A key challenge for meat, dairy and egg consumers is the absence of information on labels, which is limited to provenance. Information about what an animal has been fed is not contained on the labels of meat, eggs or dairy products. Animals could in extreme cases be fed things that are not fit for human consumption that go on to contaminate the end product without consumers ever knowing.
One example of this is some farmed fish. To stop the oils in fish pellets going rancid some producers add Ethoxyquin, a chemical banned for use as a pesticide in agriculture. This contamination, found also in some organically farmed salmon, was discovered in samples of farmed salmon analysed by scientists in Geneva, reported SRF. In addition, Jérôme Ruzzin, a toxicology researcher based in Norway, has done studies that link the toxins stored in the fat of farmed fish to increased obesity and type 2 diabetes.
Other examples of contaminants being transferred to consumers via animal feed include the Belgian dioxin scandal in 1999, mad cow disease in 2001 and the adulteration of wheat with melamine in China.
Swiss law requires no link be made between the source of animal feed and the stated origin of meat or eggs. And there is also no requirement to include information on animal feed on meat, egg or dairy labels.
According to the organisers of a recent initiative to protect drinking water, 1.2 million tonnes of animal feed is imported into Switzerland annually. Without these imports the production of Swiss meat would fall by 50% and Swiss egg production by 70%.
In addition to misleading consumers, the additional manure produced by imported feed is negatively impacting water quality and the health of Swiss rivers and lakes.
Researchers working for RTS recently asked Swiss food retailers to provide information on the origins of what the animals producing the meat and eggs they sold had been fed. The Swiss supermarkets approached provided only limited information. Based on data provided by Migros, the researchers calculated that around 50% of the food fed to Swiss organic hens was imported. The information supplied by Lidl on laying hens was similar.

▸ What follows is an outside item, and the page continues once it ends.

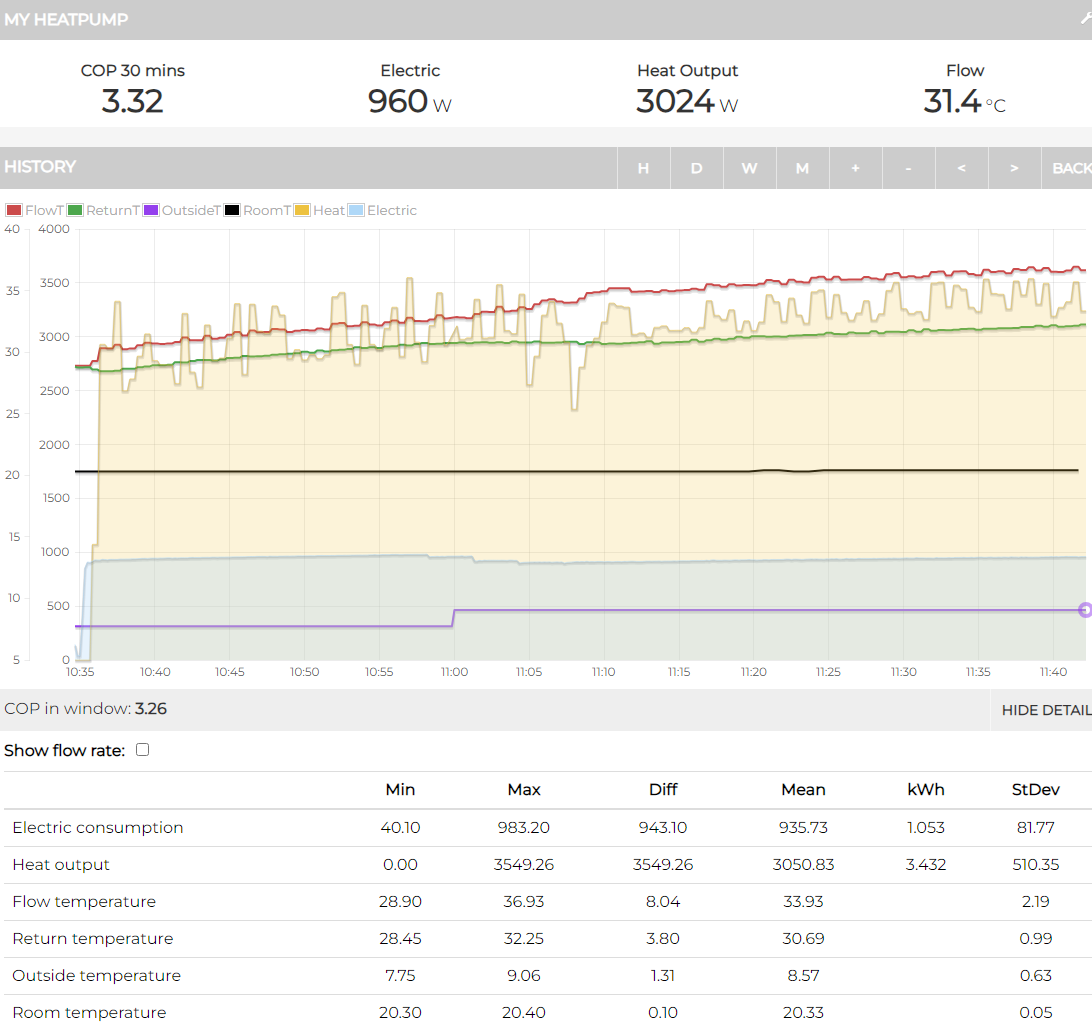Screen dimensions: 1092x1031
Task: Select the purple OutsideT marker at the chart edge
Action: click(1084, 608)
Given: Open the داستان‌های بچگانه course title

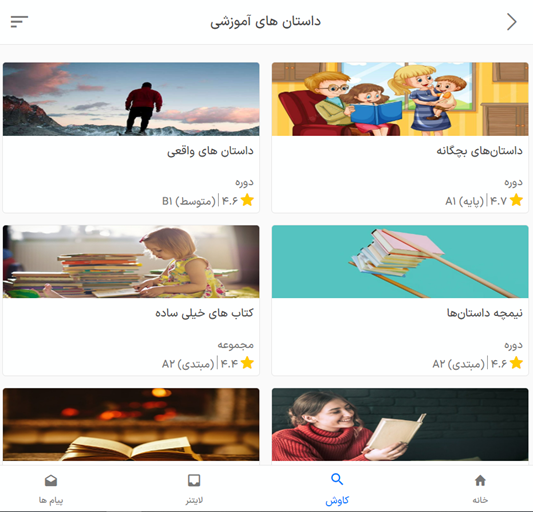Looking at the screenshot, I should [x=479, y=151].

The brand with the strictest limitations on the origin of animal feed was Bio Suisse, according to the information provided. However, their rules apply only to cows, sheep and goats. For these animals the feed must be 90% Swiss, shifting to 100% Swiss from January 2022. But these rules do not apply to Bio Suisse pork or poultry. Modern chickens, pigs and laying hens are fed soja, which doesn’t grow well in Switzerland and is therefore imported.

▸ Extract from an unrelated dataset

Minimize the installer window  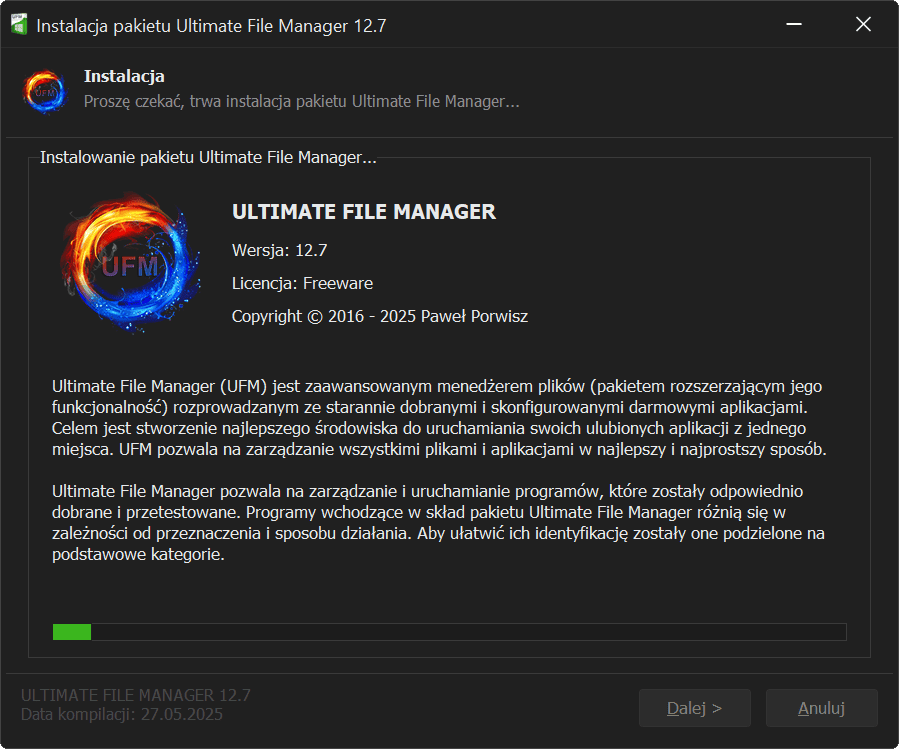[x=794, y=25]
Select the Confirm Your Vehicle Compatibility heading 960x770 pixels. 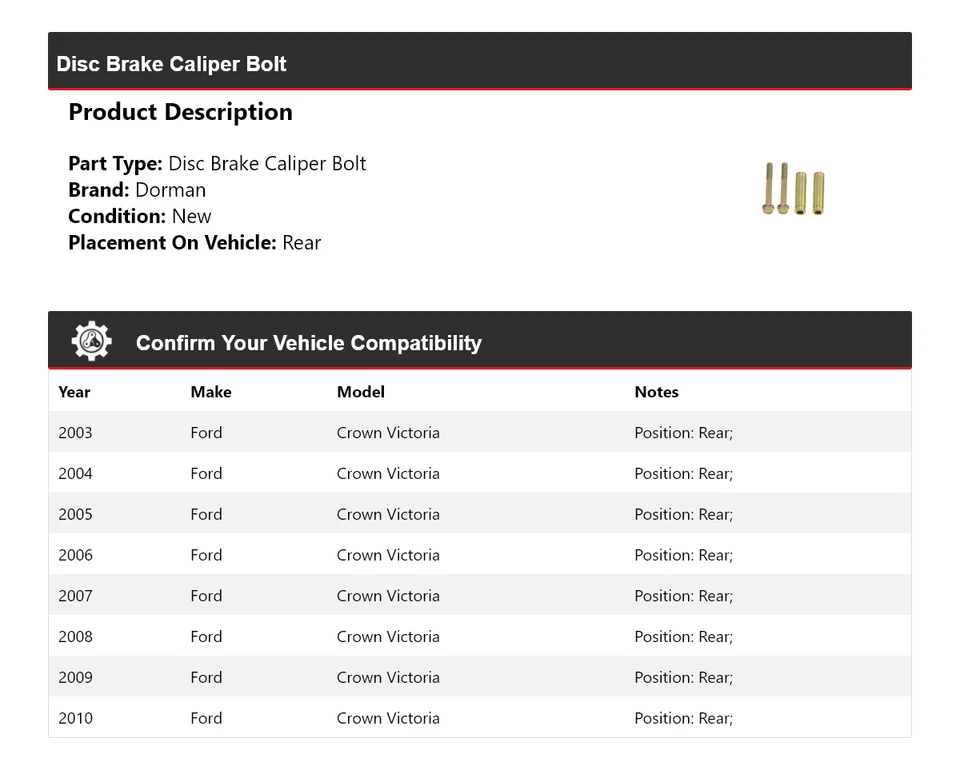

The eggs, pork and chicken on Swiss dinner tables might trace part of their origin back to soya bean farms in the Amazon. Ultimately, it may be Amazonian tropical forest that is on the menu.
As scientific research progresses and consumers gain deeper insights into modern farming, calls may increase for more informative labelling and more widespread testing of meat, egg and dairy products.
In the end the old adage of you are what you eat applies not only to humans but also to the animals they eat.